A Century of Care and Innovation

The Department of Occupational Therapy Celebrates Its Centennial
Class of 1923
A Wanted: Reconstruction Aides poster

In 1918, World War I was coming to a close and scores of injured soldiers were headed home. Many women were also overseas, treating the wounded as “reconstruction aides”, but most without a formal medical or rehabilitation education. To treat the incoming wave of men who would be thrown back into the workforce—many missing limbs or suffering brain injuries, the Surgeon General initiated the Boston School of Occupational Therapy (BSOT): Today’s Department of Occupational Therapy (OT) at Tufts University.

Fast-forward 100 years and the BSOT has moved from Boston’s Harcourt Street, where it built its reputation for training women from Smith and Radcliffe; to Harrison Avenue, where it formally joined Tufts in 1945; to the Collaborate Learning and Innovation Complex (CLIC) at 574 Boston Avenue on the Medford campus: a new home for a new century of learning.

When Collaboration “CLIC”s

Just as Harrison Ave. was the perfect location for OT as it partnered with Tufts’ School of Medicine, department chair Gary Bedell knows CLIC is the right spot for the years ahead. “The benefits of being in this building are in the title,” he says. “Students are exposed to interdisciplinary and inter-professional activities daily. We’re integrating more and more in the classroom, with engineering, human factors, computer science, community health—the list goes on.”

New occupational therapy courses are now often cross-listed with other departments. In one such course cross-listed with mechanical engineering, students are asked to problem solve collaboratively about designing assistive technology with people with disabilities.

Students working with Baxter the robot
Students and professors from the OT and
mechanical engineering departments collaborate
to work with the Baxter, a robot, in a lab at the CLIC.
The Baxter is being designed to help people with 
C4-C7 spinal cord injury do activities of daily living.

Linda Tickle-Degnen, professor of occupational therapy and director of the Health Quality of Life Lab, and Matthias Scheutz, professor of computer science, are funded by the National Science Foundation to research how social robots can assist people with Parkinson’s. Post-doctoral students in both departments have supported the effort, developing how the robot would choose activities for the person with Parkinson’s based on facial recognition.

Bedell’s own research promotes social participation in adolescents and young adults with traumatic brain injuries using an app-based coaching intervention. Tufts students are trained as coaches and meet virtually (by phone or skype) with participants who are using the app to achieve social and participation goals. Bedell says the intervention is being adapted for other populations as well.

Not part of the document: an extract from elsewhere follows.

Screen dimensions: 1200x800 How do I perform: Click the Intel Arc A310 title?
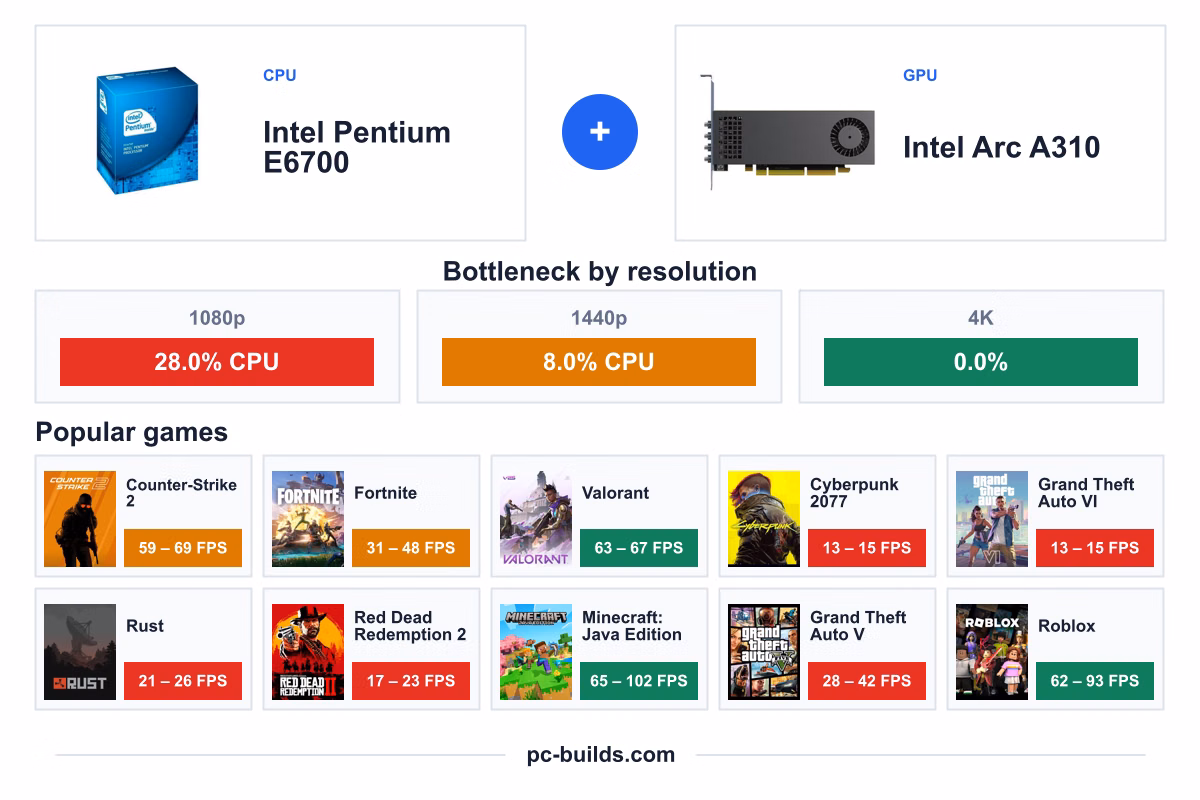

Sharan Schwartzberg has been with the department since 1979; 21 of those years as its chair. She says OT has been called ‘Tufts’ hidden crown jewel’ and agrees with Bedell on the importance of inter-professional education. “The integration beyond what we were doing with the medical and dental schools, to collaborate with colleagues in arts, sciences, and engineering, it’s become the standard,” she says, adding that technology gives better client outcomes. “Right now, the Baby Boomers need things like adaptive phones, as they have changes due to aging. The marriage of OT and technology is really going to be powerful.”

“We’re leveling the playing field for everyone,” Schwartzberg adds of the department’s person- and population-based focus. “We’re practice-based and focused on education, lifelong learning, and research. That’s our lens.”

The Newest Degree

Technology isn’t the only wave of the future the department, ranked sixth in the nation, is embracing: “We’re moving to an entry-level occupational doctoral or OTD program,” Bedell says of the profession’s mandate by 2027. The inaugural class begins in June 2019.

Students working together on a wheelchair
OT and engineering students in an Assistive 
Technology course problem solve with community
partners to design assistive equipment to promote
independence in desired activities. 

Jess Harney is the entry level program director and is spearheading the transition from an entry-level master’s to the new doctoral program. She sees big things for the newest class: “Our ability to have more scholarly experiences in innovation and simulation—two keys words for the department’s future—is tremendous.” Innovation and simulation will also be the focus of a new OT lab which will debut this year at CLIC and is made possible from the generous support of the Davenport Family Foundation in memory of Denise Meier—an occupational therapist who graduated from Tufts in 1987 and the OT graduate program in 1989. This continues the department’s interdisciplinary collaboration and, Harney adds, “our ability to impact the next generation of therapists.”